Tatin is published under the MIT licence, and you are welcome to contribute to it.

Tatin is not owned by anybody; it is a community project.

Requirements

To work on Tatin you need

  • Git and a GitHub account
  • Dyalog 18.2 Unicode or better (Classic is not supported)
  • .NET installed and Link activated
  • Cider

Operating system Linux, macOS, or Windows. AIX is not supported. The Raspberry Pi is not officially supported but might work anyway.

You can develop on any operating system, but building a new version is currently supported only on Windows.

Managed by Cider

Tatin is managed by the Cider project management tool. If you are new to Cider, spend some time playing with it before using it for serious work. (Thirty minutes should suffice.)

Working without Cider

While it is possible to make changes or add code to Tatin without Cider, using Cider makes it significantly easier. And the build process requires Cider.

That said, you are not required to build a new version before submitting a pull request, so you might get away without Cider, but using Cider is certainly recommended.

Get started

  1. On GitHub make your own fork of Tatin and clone it to your local machine, say at C:\Tatin.

  2. Launch Dyalog and open the project

    ]CIDER.OpenProject C:\Tatin
    

Now you have a working version of Tatin on your machine and you can start contributing.

No need to save a workspace

Every function, operator, class, interface or namespace script changed in #.Tatin is automatically saved to disk by Link.

Code

To modify the source code:

  1. Open an issue on the GitHub repository and declare what you intend to do. GitHub will assign an ID number to your issue.

  2. On your local machine, create a branch of main and name it after your issue. For example, if your issue is Foo is failing in bar and has ID 123, name your branch 123-fix-foo-bar.

  3. Before finishing, confirm your branch 123-fix-foo-bar passes the Tatin tests.

  4. On GitHub, synch your fork with the source repo. On your local machine, pull the main branch from your GitHub fork; then merge main into 123-fix-foo-bar. Confirm your branch 123-fix-foo-bar passes the Tatin tests.
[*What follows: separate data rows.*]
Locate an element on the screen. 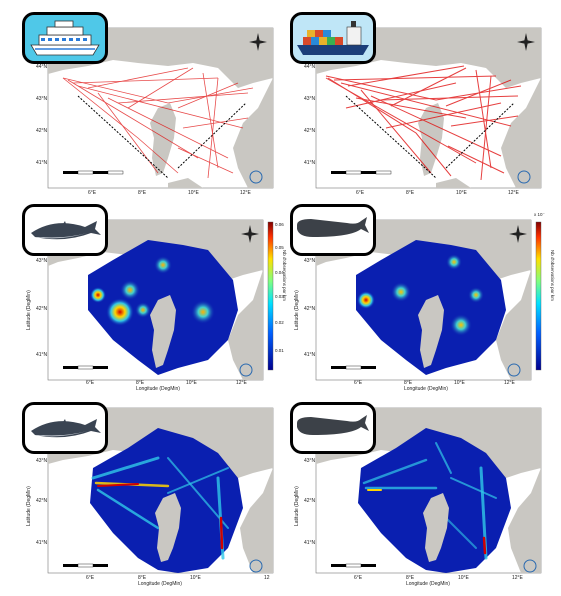  map-panel-cruise-traffic: 44°N 43°N 42°N 41°N 6°E 8°E 10°E 12°E is located at coordinates (150, 102).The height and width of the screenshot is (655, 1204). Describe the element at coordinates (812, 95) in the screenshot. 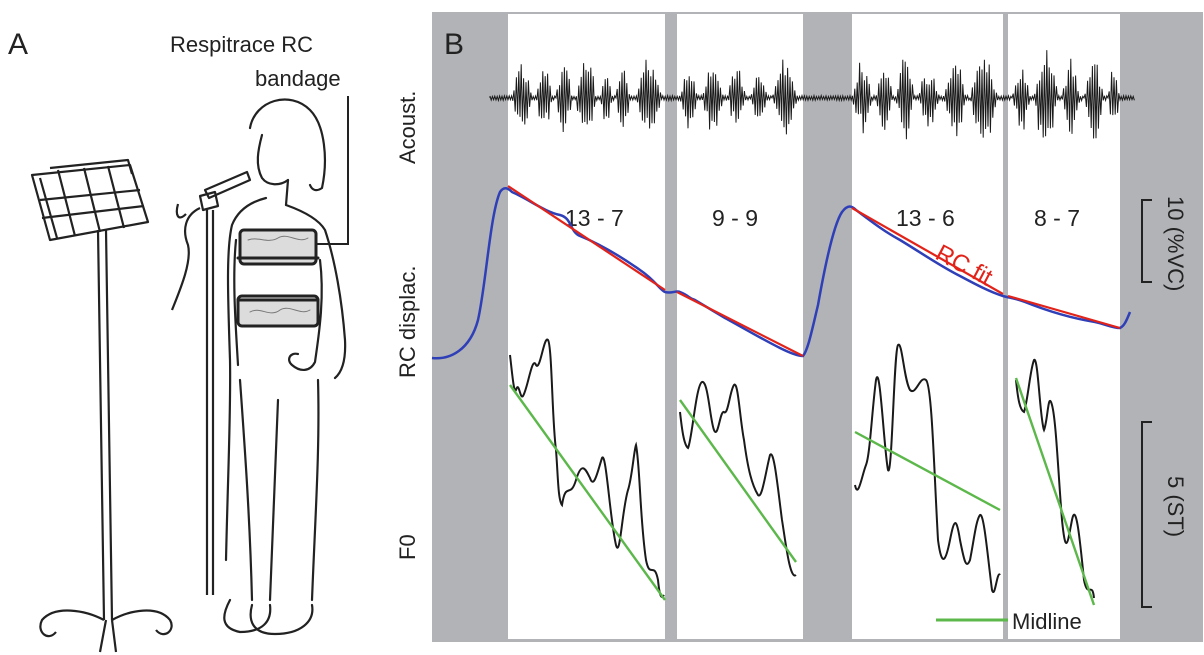

I see `acoustic-waveform` at that location. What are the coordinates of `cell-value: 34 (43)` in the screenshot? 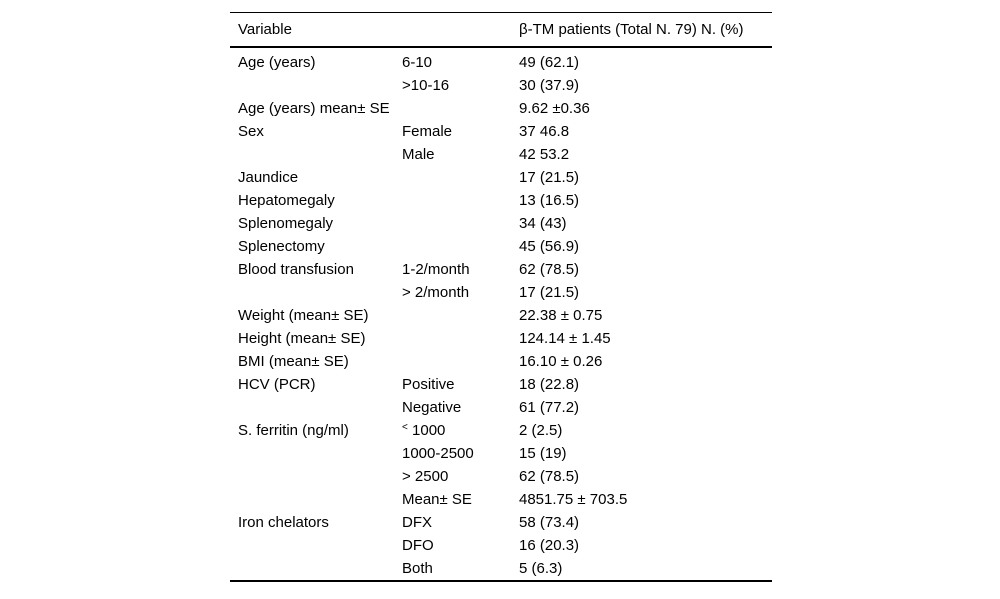 It's located at (543, 224).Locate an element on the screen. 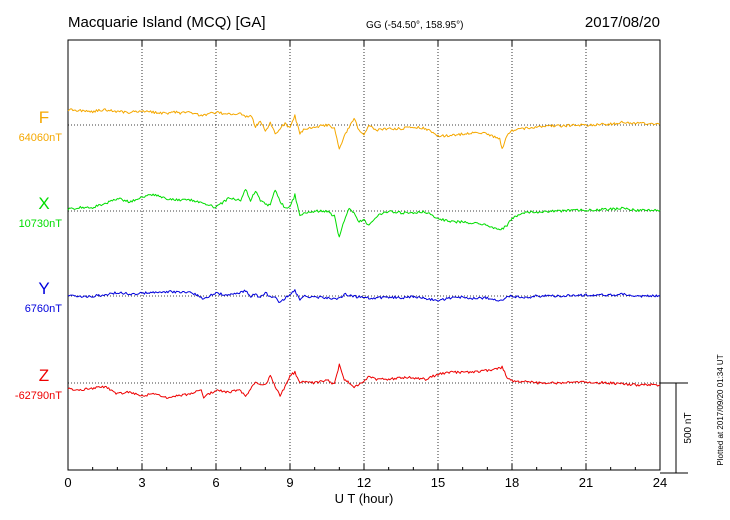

If your changes pass the tests, push 123-fix-foo-bar to your fork, and submit a pull request.

Documentation

If you find parts of this guide confusing, outdated, unclear or missing bits and pieces, change it. That might well be your first valuable contribution.

A minor edit to the documentation does not require its own issue and branch; it can be made in the main branch.

Submit your changes

When you have improved the documentation, fixed a bug, or added a feature, create a pull request (PR). The project team will check your contribution.